▶ YOUR ASSIGNMENT:
For this exercise, retype all the data exactly and exclude every image.

▶ DATA SHOWN:
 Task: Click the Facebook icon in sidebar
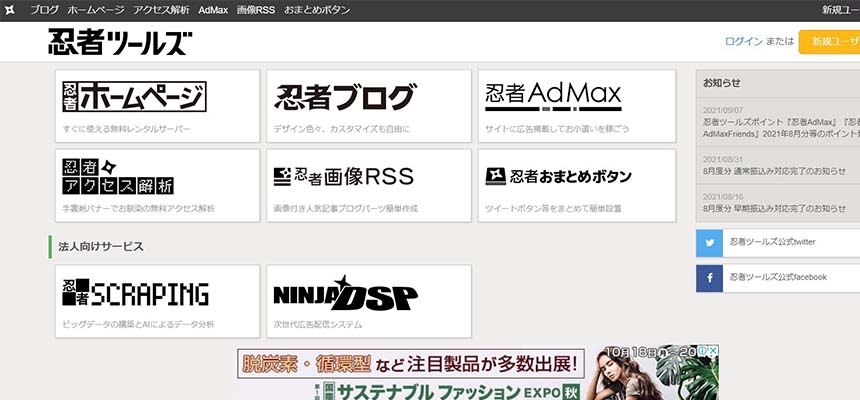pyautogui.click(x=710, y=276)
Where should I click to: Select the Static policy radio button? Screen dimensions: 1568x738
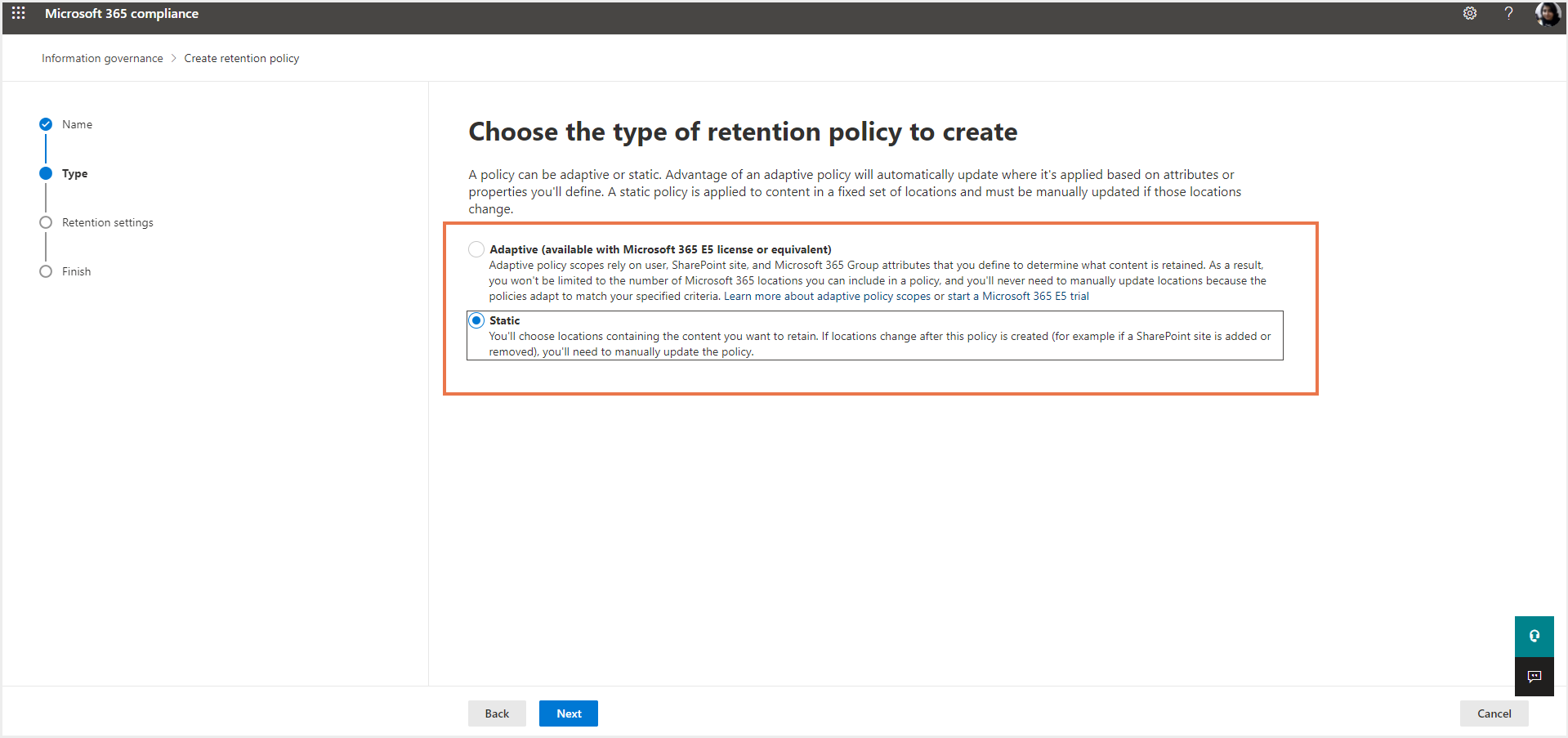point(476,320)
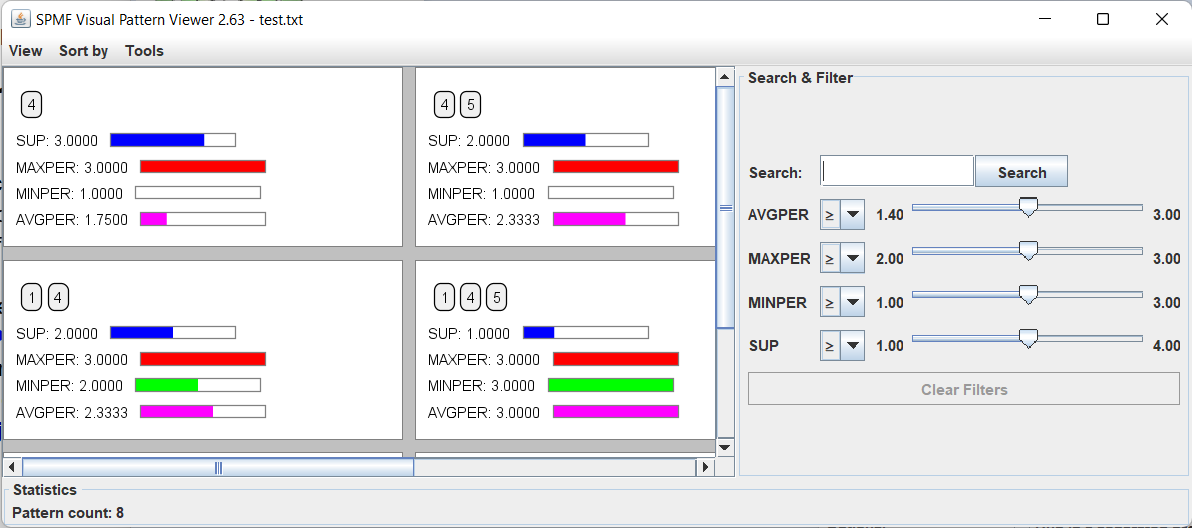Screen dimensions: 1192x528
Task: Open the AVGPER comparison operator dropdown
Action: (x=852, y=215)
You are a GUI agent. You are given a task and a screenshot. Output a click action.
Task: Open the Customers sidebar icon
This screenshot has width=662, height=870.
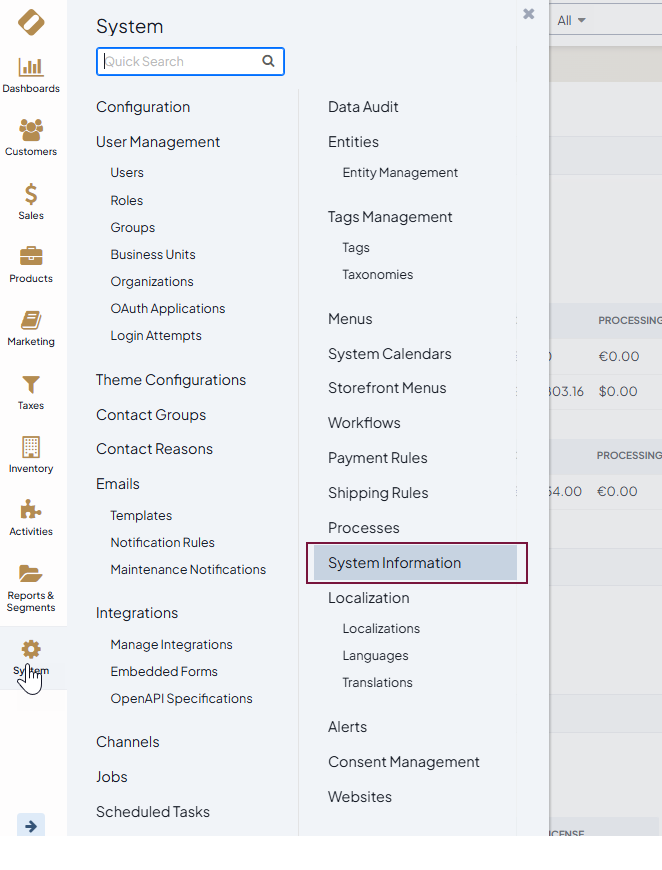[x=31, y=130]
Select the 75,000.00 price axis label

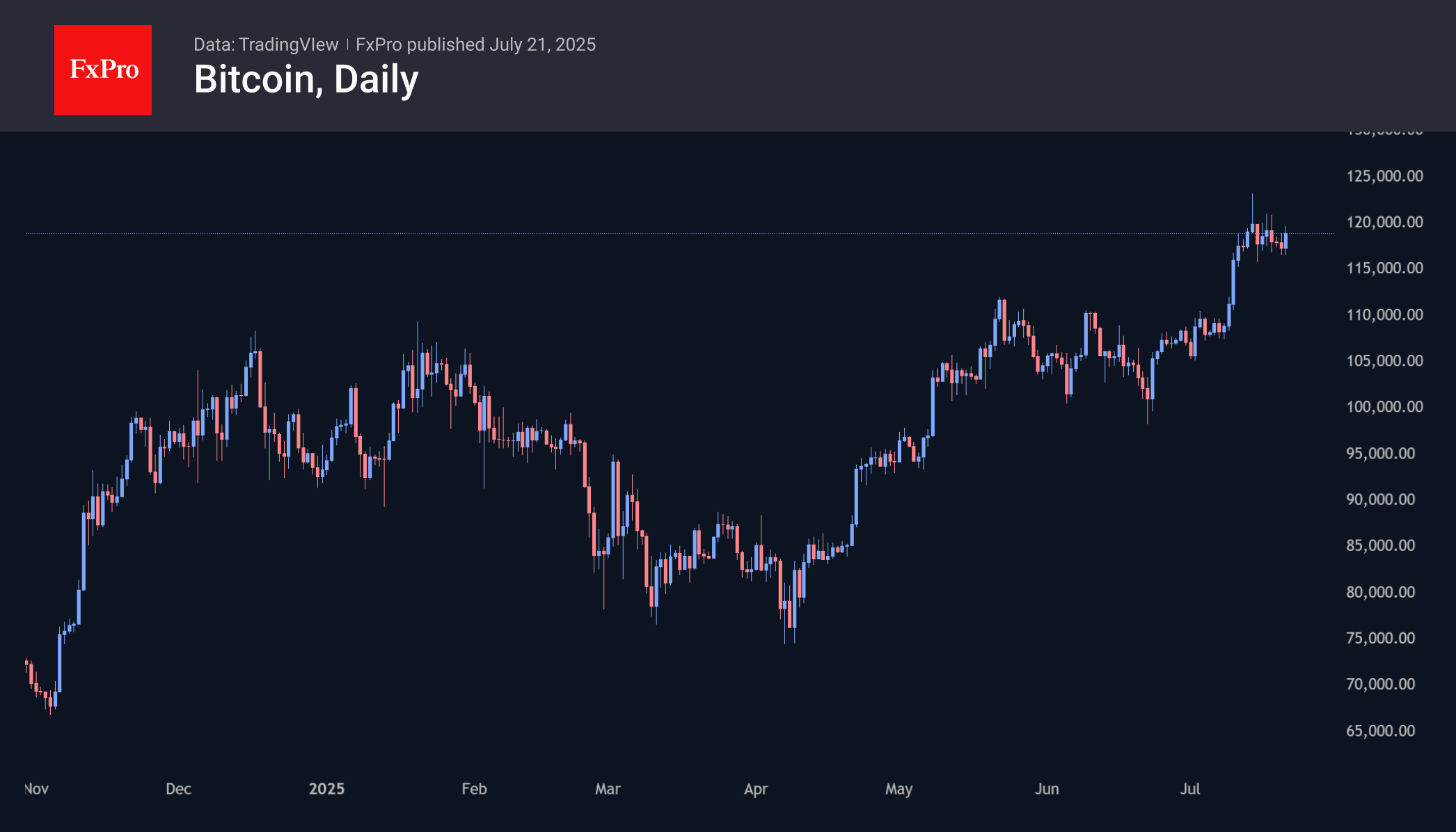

▶ EXERCISE ANSWER:
 Task: Click the Facebook icon in sidebar
pyautogui.click(x=710, y=276)
Where should I click to: Select the Static policy radio button? Screen dimensions: 1568x738
point(476,320)
Screen dimensions: 1192x528
Task: Open the AVGPER comparison operator dropdown
Action: (x=852, y=215)
You are a GUI agent. You are given a task and a screenshot. Output a click action.
Task: Open the Customers sidebar icon
This screenshot has width=662, height=870.
[x=31, y=130]
Select the 75,000.00 price axis label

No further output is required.